When trying to use a LSTM model for regression, I find that I am getting NaN values when I print out training and testing loss. The DataFrame I pass into the model has no NaN values, so I believe it is an issue with my model or my training/testing loop functions. Any help in this regard would be greatly appreciated.

Model Class:

class PKLSTM(nn.Module):
    def __init__(self, input_size, hidden_units, num_layers):
        super(PKLSTM, self).__init__()
        self.input_size = input_size
        self.hidden_units = hidden_units
        self.num_layers = num_layers 

        self.lstm = nn.LSTM(
            input_size=input_size, 
            hidden_size=hidden_units,
            batch_first=True,
            num_layers=num_layers
        )

        self.linear = nn.Linear(hidden_units, 1)
    
    def forward(self, x):
        batch_size = x.shape[0]
        h0 = torch.zeros(self.num_layers, batch_size, self.hidden_units).requires_grad_()
        c0 = torch.zeros(self.num_layers, batch_size, self.hidden_units).requires_grad_()

        _, (hn, _) = self.lstm(x, (h0, c0))
        out = self.linear(hn[0]).flatten()

        return out

Training and testing loop:

def train_model(data_loader, model, loss_function, optimizer):
    num_batches = len(data_loader)
    total_loss = 0
    model.train()

    for X, y in data_loader:
        output = model(X)
        loss = loss_function(output, y)
        optimizer.zero_grad()
        loss.backward()
        optimizer.step()

        total_loss += loss.item()

    avg_loss = total_loss / num_batches
    print(f"Train loss: {avg_loss}")

def test_model(data_loader, model, loss_function):

    num_batches = len(data_loader)
    # print('Num of batches', num_batches)
    total_loss = 0

    model.eval()
    with torch.no_grad():
        for X, y in data_loader:
            # print('input: ', X)
            output = model(X)
            # print('output: ', output)
            total_loss += loss_function(output, y).item()
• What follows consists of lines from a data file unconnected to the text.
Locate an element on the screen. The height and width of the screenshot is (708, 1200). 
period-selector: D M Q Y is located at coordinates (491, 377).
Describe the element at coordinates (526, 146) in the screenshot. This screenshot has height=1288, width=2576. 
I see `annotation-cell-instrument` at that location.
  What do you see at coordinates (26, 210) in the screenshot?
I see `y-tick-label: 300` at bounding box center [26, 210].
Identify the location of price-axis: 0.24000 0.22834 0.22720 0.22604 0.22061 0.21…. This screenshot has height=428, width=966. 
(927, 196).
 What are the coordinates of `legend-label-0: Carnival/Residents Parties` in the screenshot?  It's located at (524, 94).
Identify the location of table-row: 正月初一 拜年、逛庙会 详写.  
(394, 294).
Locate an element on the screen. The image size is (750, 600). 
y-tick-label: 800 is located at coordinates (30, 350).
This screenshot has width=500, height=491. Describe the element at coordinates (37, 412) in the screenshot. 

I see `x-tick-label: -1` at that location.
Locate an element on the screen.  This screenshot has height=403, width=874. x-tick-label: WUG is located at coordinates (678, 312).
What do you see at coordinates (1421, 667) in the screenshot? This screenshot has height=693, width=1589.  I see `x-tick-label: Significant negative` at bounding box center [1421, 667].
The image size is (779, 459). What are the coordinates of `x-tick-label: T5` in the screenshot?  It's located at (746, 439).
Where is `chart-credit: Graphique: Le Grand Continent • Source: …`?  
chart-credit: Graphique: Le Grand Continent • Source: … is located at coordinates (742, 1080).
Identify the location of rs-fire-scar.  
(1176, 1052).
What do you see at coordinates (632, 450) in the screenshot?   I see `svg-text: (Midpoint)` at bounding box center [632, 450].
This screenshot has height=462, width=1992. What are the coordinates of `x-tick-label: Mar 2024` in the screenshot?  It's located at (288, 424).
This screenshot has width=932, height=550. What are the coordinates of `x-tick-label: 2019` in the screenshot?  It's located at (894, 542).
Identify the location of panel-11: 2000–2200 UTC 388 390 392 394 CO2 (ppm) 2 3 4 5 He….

    avg_loss = total_loss / num_batches
    print(f"Test loss: {avg_loss}")

if your learning rate is too big model will diverge which eventually would lead to an Inf/NaN.
Aaand the second option is there is a NaN in the input data. Which may not appear in the data frame but after preprocessing?

Thank you. Some of my code in my dataset class was generating NaNs. Appreciate all the help!